▶ **Task goal**
From the data below, copy each line that includes the word "agent".

▶ **Excerpted records**
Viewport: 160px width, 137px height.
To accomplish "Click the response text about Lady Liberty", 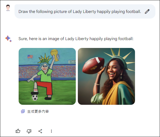I will tap(76, 39).
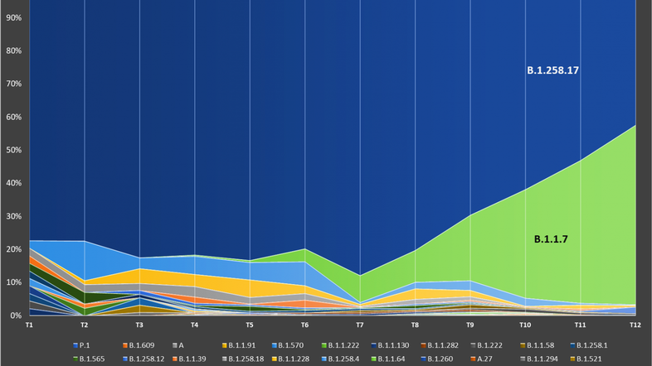Click the T12 axis label
This screenshot has width=652, height=366.
click(635, 325)
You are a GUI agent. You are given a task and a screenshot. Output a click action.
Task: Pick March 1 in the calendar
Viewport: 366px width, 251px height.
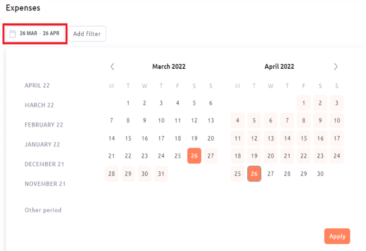pyautogui.click(x=128, y=103)
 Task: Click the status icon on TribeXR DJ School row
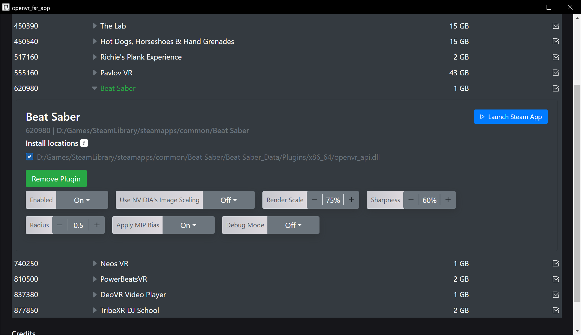tap(556, 310)
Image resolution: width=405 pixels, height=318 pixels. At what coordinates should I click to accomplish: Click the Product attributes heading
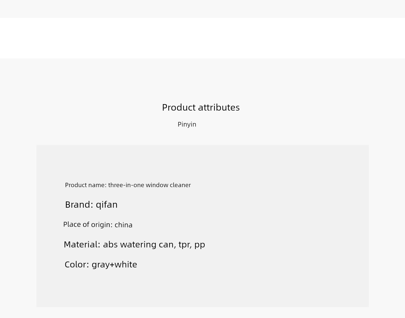[201, 107]
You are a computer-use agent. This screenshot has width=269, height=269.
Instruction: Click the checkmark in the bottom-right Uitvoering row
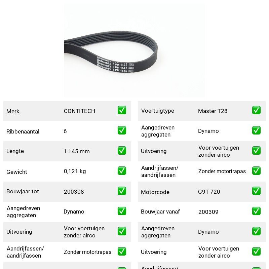pos(256,251)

▶ **Reply**
You are a GUI agent. You are given a task and a screenshot. Output a click action.
You are a computer-use agent. This screenshot has width=269, height=269.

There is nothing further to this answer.